>>
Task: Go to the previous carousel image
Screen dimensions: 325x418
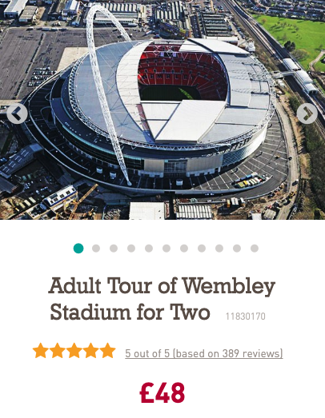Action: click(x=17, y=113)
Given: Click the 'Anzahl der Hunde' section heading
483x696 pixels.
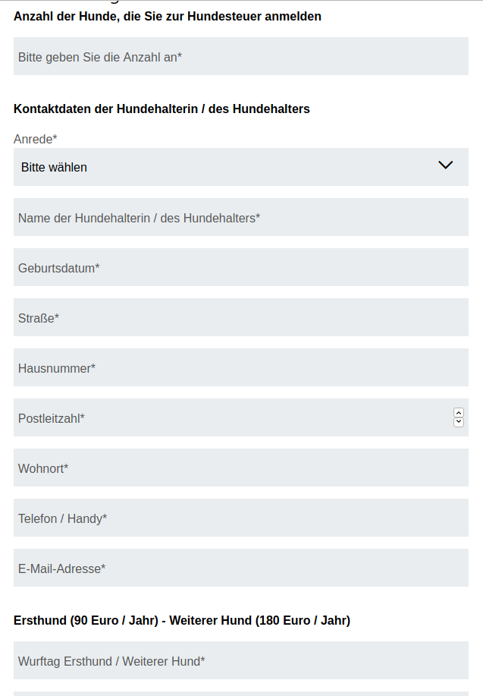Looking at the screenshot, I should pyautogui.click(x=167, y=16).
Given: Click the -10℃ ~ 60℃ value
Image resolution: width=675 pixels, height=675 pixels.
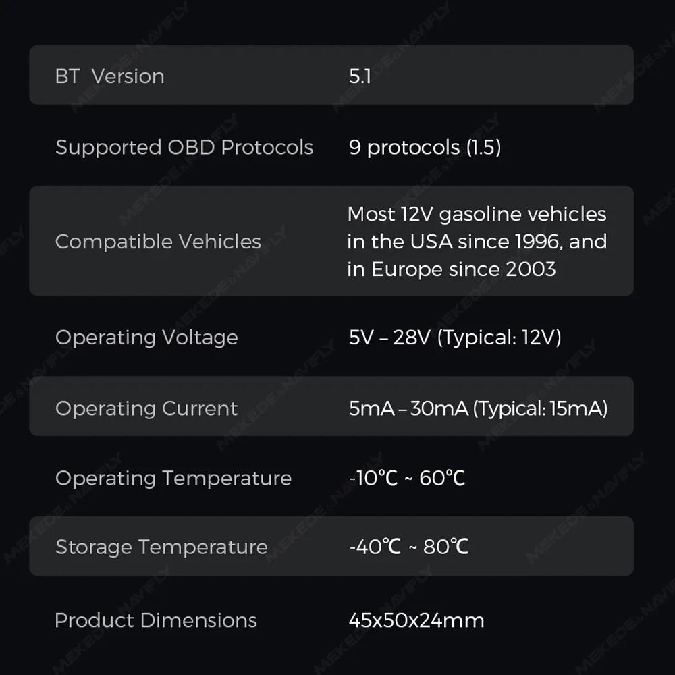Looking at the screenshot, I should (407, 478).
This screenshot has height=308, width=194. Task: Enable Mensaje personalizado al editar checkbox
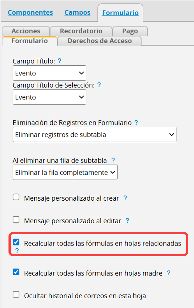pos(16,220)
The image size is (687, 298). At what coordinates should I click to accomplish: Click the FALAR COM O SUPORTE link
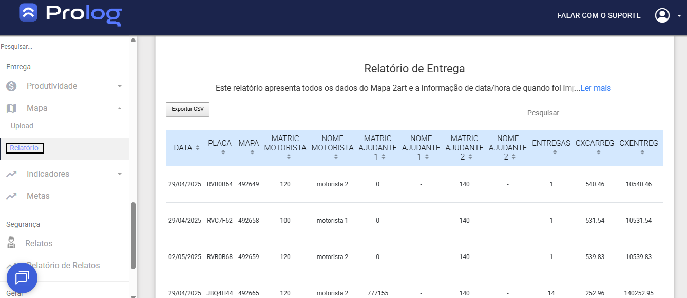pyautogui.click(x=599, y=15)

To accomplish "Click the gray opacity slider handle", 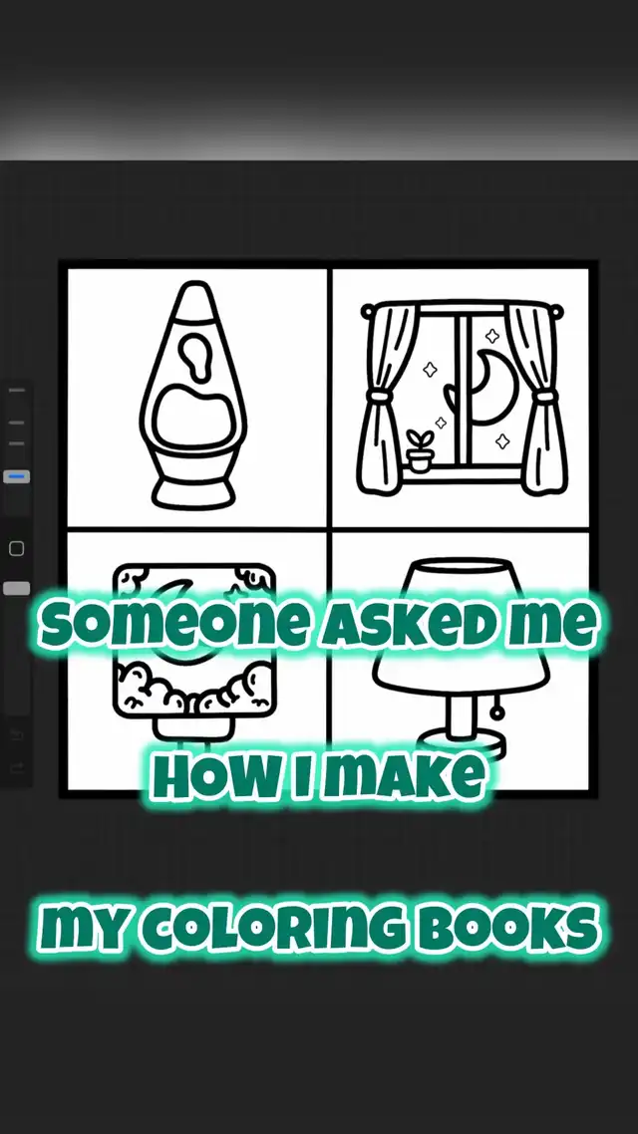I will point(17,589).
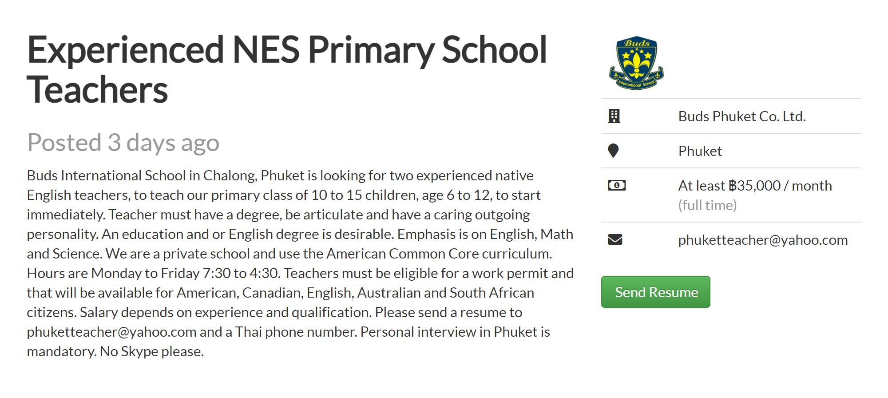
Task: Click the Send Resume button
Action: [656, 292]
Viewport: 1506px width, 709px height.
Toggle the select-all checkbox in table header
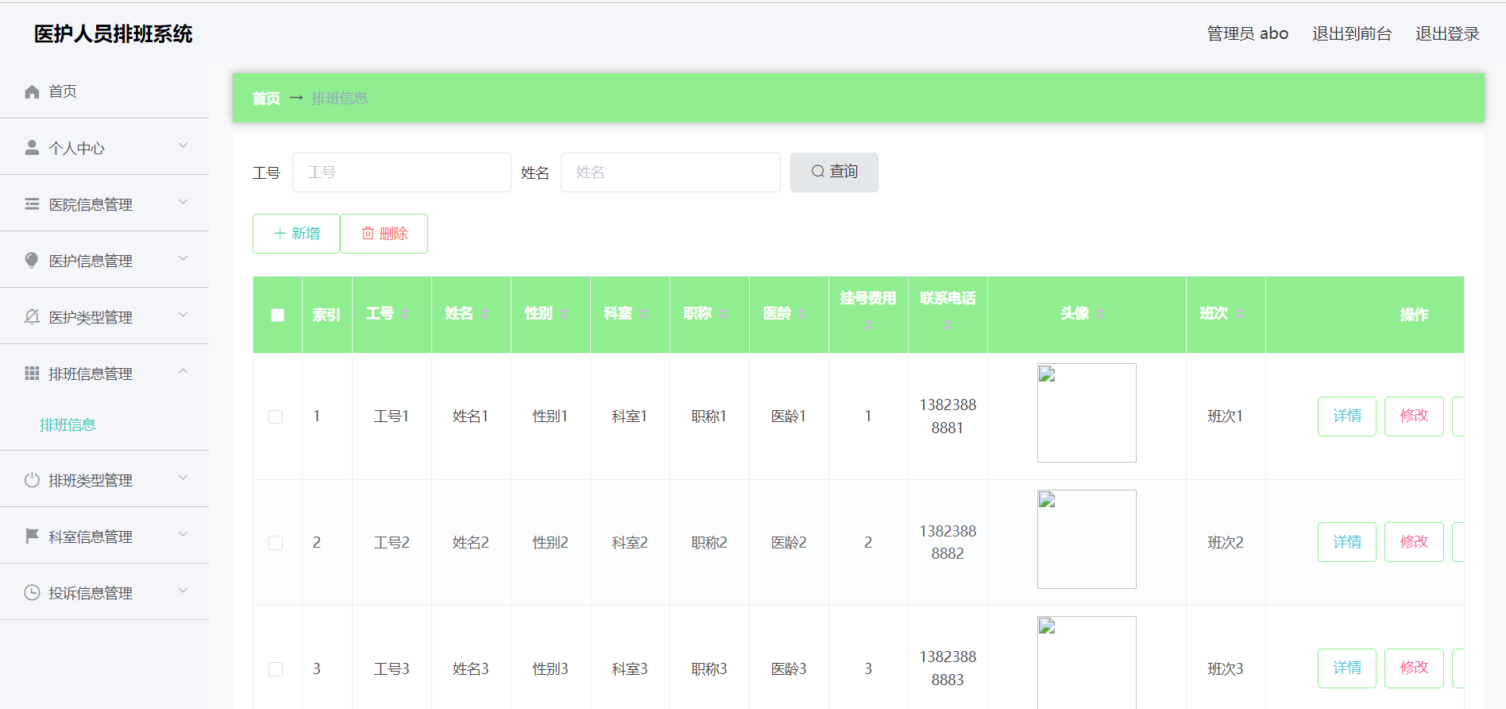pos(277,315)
<<
- _EXERCISE BRIEF_: When a line in the records holds the string "Given", copy that line.

- _TASK RESULT_:
Given: Click the 'Anzahl der Hunde' section heading
Given: Click the -10℃ ~ 60℃ value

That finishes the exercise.